## Rows from a screen grounding dataset
········

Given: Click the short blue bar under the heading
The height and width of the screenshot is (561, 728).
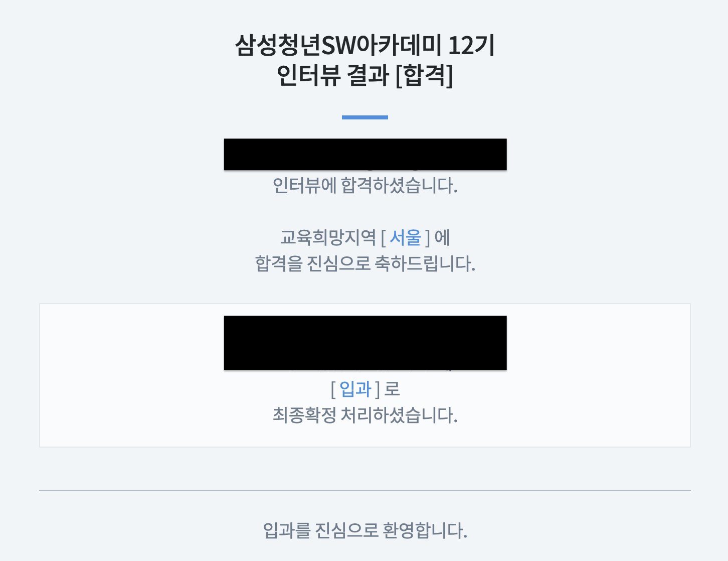Looking at the screenshot, I should pos(365,117).
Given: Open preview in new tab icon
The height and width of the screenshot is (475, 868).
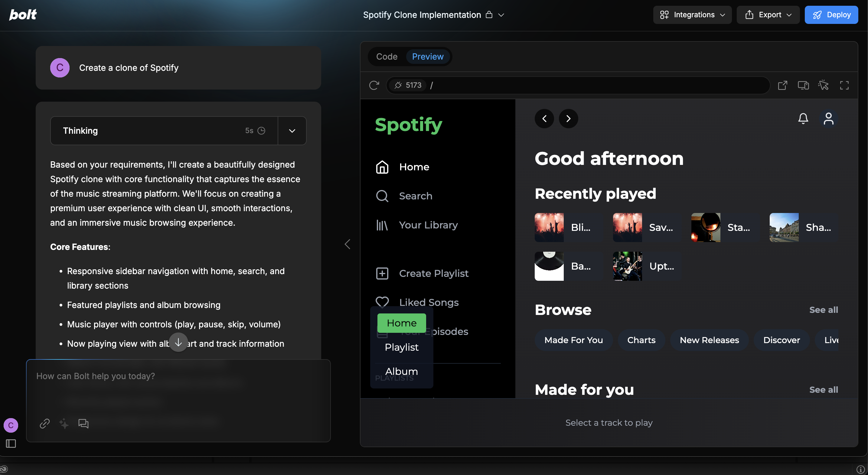Looking at the screenshot, I should click(x=782, y=85).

········

Format the text lines of all the entries above as a JSON list of strings, one string per line, skipping blank lines. Leave out the pictures.

[
  "Given: Click the short blue bar under the heading",
  "The height and width of the screenshot is (561, 728).",
  "Looking at the screenshot, I should pos(365,117).",
  "Given: Open preview in new tab icon",
  "The height and width of the screenshot is (475, 868).",
  "Looking at the screenshot, I should click(x=782, y=85)."
]